I managed to locate some NOS grille suurounds to replace the battered ones in my '67, but the new ones have a flat black surface on the outside - the inner surface (facing the radiator) is glossy black. Zazarine's Restoration manual says the grille surrounds should be gloss black. I don't really mind the flat black look, but wonder if that's just a primer or protective coating, or?? :confused?

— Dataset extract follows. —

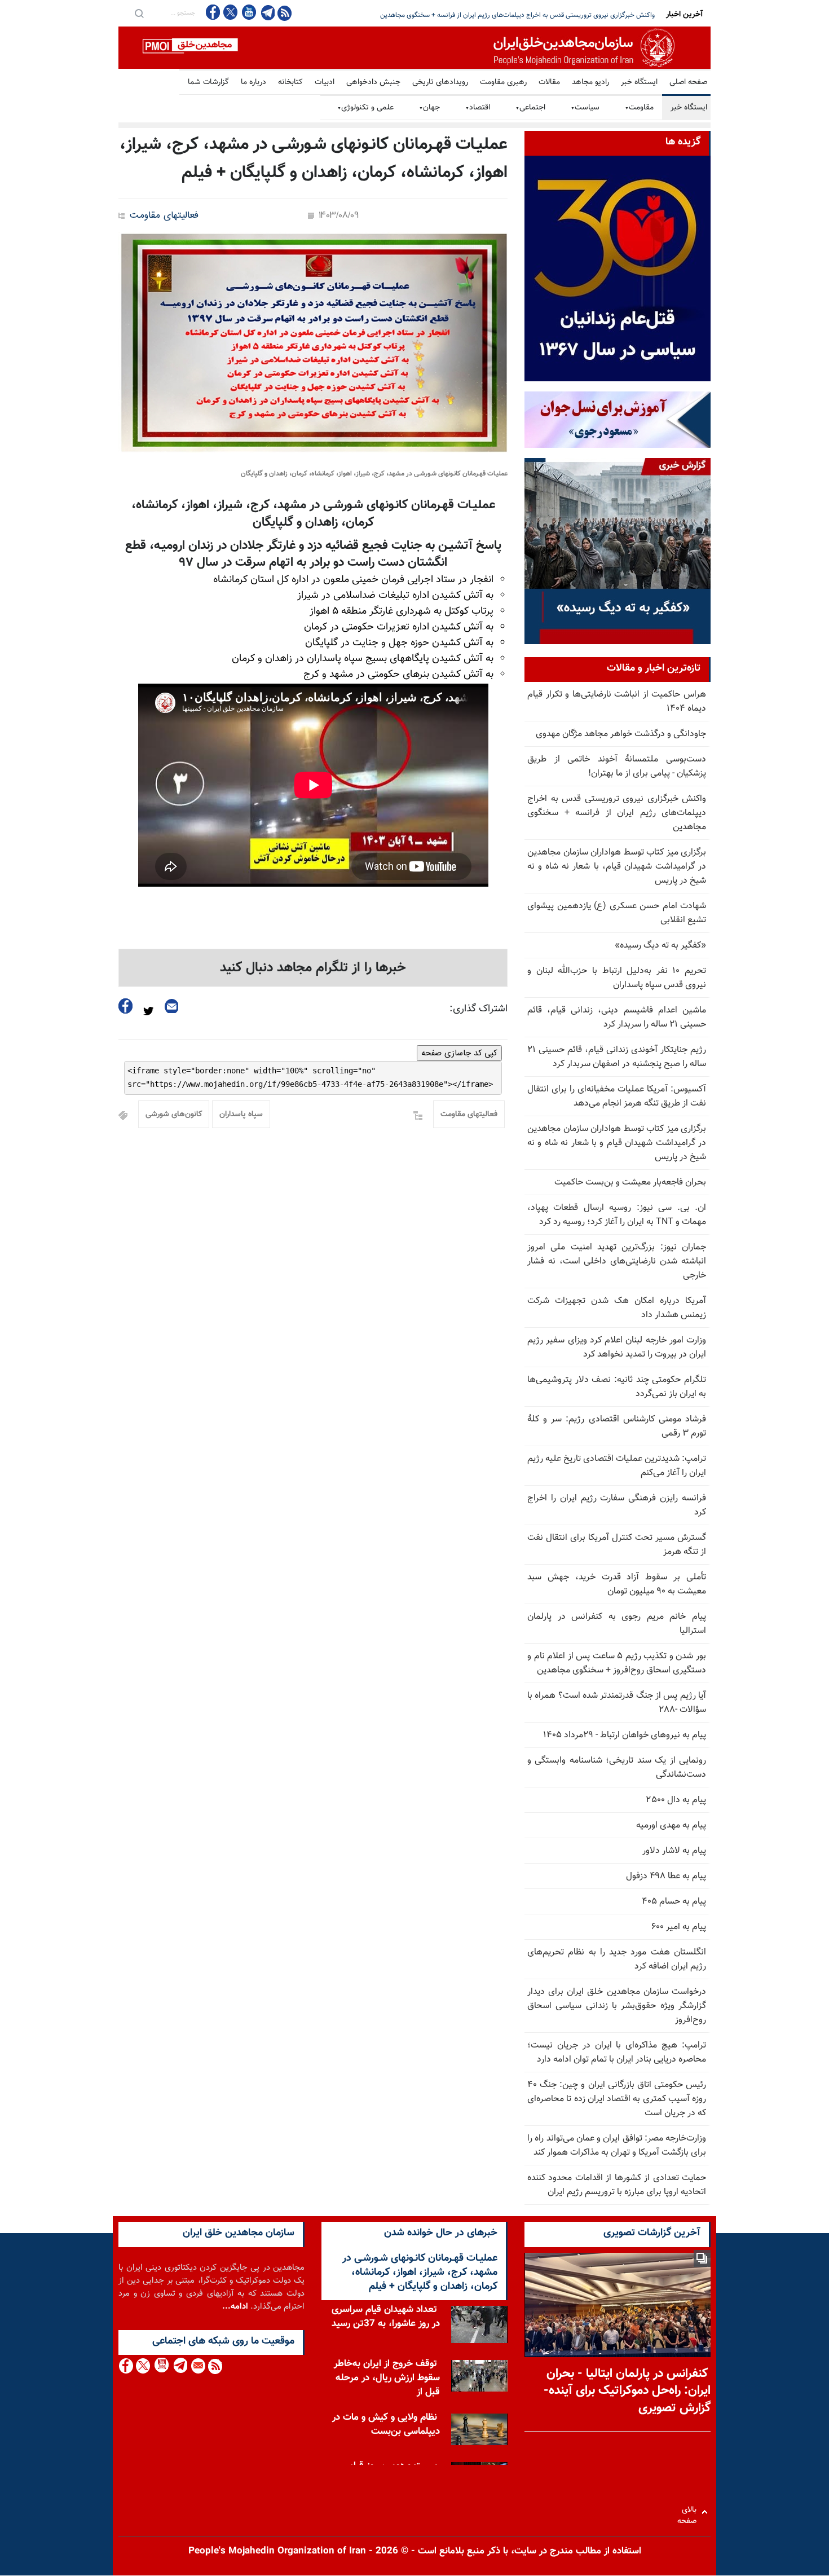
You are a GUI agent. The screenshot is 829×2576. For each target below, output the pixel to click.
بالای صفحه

If anyone has any info on this, I'd appreciate hearing from you.


----------



## Eric Animal (Oct 28, 2007)

Tommy, They should be plain molded plastic. They were produced with a varying sheen. They should be painted (by you), as they don't come painted out of the box. Gloss Black is correct. Eric


----------



## geeteeohguy (Feb 2, 2008)

My original's aren't painted. They're semi gloss molded plastic. They've never been off the car, either. I helped a friend restore his '67 last year, and his NOS ones looked just like mine, except they had no fine cracks near the nose area. I've never heard of these being painted on a '67....'66, yes, but '67, no. Anybody else?


----------



## Eric Animal (Oct 28, 2007)

Jeff, I've heard, seen and read it...doesn't mean its a "fact"...personally, I'm gonna paint mine to match my firewall (60%) ....maybe its an assembly plant difference? As long as they are both the same color, I would see no issue leaving them as they came. :confused Eric


----------



## geeteeohguy (Feb 2, 2008)

Eric, I agree, it's probably a plant variation.....I wonder what the old guys (well, older than us) who are original owners have to say. I've been around a lot of these cars of this year that were Fremont built, and no paint, and my own '67 is a Baltimore built car (came from Tennessee in '83) and it's not painted either. Hmmmmmm....


----------



## Chevythedog (Dec 13, 2019)

I see this is an older post. My 67 GTO has them painted gloss black. I am having some restoration work done, I ordered new surrounds. They came flat black. Painting them gloss black.


----------